荷風は彼女を江戸見坂下明舟町の家に囲い、その仲は7月まで続く。
「昨夜よりお冨来り宿す」(1月19日)、
「薄暮お冨の家にいたり夕餉を食し」(1月21日)、
「お富を携へ夕餉の後銀座を歩む」(1月26日)、
「夜お冨と銀座を散歩す」(2月6日)。
荷風は、彼女の性格が気に入る。
無欲恬淡とし、新聞雑誌にも関心がない。
「是虚栄心と知識慾とに驕らるゝ當世の婦人とは全く別種の女なり」(1月19日)
荷風は彼女との生活に惑溺していくが、すぐに「見る人」となり、観察しつくし、彼女をモデルにして作品を書く。
大正15年発表「かし間の女」。
ヒロイン菊子は、お浪(お富)と同じように、男から男へと転々していく多淫な私娼。野口冨十男の言葉を借りれば「密淫売」といういかがわしい女。

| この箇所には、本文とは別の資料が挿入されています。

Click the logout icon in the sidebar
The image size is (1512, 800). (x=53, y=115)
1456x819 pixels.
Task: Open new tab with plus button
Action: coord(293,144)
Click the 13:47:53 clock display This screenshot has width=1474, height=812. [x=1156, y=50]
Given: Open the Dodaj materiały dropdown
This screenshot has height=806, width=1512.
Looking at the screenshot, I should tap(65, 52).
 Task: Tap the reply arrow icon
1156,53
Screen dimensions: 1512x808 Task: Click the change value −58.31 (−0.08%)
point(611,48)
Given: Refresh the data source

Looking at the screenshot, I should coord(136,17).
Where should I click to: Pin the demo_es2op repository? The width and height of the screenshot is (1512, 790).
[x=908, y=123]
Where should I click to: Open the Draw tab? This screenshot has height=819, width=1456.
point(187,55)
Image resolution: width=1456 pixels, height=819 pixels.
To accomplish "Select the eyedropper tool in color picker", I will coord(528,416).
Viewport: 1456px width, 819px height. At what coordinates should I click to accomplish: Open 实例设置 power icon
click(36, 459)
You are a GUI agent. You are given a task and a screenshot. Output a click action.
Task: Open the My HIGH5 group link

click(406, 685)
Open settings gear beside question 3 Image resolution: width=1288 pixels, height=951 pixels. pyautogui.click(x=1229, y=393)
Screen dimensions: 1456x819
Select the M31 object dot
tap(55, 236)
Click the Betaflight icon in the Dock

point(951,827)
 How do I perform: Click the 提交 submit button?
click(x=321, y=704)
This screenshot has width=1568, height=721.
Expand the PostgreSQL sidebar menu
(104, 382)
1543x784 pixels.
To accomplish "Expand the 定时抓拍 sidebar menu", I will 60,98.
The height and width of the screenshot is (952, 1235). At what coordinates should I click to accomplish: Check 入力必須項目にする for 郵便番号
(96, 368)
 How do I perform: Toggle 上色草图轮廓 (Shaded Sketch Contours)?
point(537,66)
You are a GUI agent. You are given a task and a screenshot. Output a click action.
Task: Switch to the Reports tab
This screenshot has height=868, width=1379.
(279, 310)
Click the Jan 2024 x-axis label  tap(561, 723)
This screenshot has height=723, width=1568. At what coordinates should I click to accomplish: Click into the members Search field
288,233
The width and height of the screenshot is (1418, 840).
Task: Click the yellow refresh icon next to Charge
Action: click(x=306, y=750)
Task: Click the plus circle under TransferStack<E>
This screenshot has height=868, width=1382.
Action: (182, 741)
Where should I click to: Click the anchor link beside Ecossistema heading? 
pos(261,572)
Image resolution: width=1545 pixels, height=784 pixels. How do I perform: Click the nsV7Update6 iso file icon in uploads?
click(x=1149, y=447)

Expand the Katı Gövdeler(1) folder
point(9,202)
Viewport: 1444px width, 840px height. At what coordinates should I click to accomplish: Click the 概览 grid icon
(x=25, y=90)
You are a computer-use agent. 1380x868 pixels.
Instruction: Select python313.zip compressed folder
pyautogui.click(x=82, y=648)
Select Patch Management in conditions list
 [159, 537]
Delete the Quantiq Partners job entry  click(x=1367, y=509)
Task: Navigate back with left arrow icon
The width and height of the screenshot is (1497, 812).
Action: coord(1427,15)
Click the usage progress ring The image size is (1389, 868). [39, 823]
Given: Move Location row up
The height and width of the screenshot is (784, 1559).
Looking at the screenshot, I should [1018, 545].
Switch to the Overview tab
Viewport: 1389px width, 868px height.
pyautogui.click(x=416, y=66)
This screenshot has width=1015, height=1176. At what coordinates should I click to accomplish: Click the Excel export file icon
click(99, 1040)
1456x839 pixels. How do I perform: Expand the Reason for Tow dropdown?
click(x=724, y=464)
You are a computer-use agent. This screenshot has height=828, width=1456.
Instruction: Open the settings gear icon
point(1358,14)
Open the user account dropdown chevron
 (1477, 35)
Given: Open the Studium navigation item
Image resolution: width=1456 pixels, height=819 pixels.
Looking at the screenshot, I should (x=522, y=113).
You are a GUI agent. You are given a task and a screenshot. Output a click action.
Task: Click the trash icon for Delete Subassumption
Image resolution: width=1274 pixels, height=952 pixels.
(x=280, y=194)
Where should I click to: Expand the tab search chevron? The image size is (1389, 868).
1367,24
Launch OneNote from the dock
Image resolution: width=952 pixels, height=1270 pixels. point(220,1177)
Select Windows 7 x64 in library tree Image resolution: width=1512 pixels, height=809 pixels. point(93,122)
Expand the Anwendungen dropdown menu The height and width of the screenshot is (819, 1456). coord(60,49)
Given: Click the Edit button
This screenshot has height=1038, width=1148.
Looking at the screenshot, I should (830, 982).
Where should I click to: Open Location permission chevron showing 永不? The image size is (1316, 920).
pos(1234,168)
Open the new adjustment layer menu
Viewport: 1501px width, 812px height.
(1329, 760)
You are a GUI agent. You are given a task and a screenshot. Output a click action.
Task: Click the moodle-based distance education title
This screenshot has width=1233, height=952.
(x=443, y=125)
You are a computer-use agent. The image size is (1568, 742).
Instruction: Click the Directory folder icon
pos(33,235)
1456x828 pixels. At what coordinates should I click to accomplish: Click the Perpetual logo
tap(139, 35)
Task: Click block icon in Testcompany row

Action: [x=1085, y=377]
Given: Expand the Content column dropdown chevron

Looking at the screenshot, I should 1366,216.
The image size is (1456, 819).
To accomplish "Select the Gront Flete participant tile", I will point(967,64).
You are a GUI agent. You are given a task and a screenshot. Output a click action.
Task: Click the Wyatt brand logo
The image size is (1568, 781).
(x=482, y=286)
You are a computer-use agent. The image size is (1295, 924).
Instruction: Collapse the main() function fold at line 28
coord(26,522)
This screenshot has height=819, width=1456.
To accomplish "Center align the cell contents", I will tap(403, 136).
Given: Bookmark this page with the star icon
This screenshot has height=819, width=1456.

にもかかわらず彼女は、基本的には善良な、憎めない女である。世間をはばかる〝ひかげの女″だが、上昇志向とは無縁の良さを持っている。単純で無自覚ではあるが、そのことがかえって彼女の美点になっている。だから荷風は、登場人物の口を借りて、売春で警察に逮捕された彼女を擁護する。
荷風の私娼への想いは強く、深い。
昭和に入ってからの「日乗」には実によく私娼が登場する。
お浪の他にも、荷風は何人もの私娼と交誼を結んでいる。一回だけの関係から囲い者まで形はさまざま。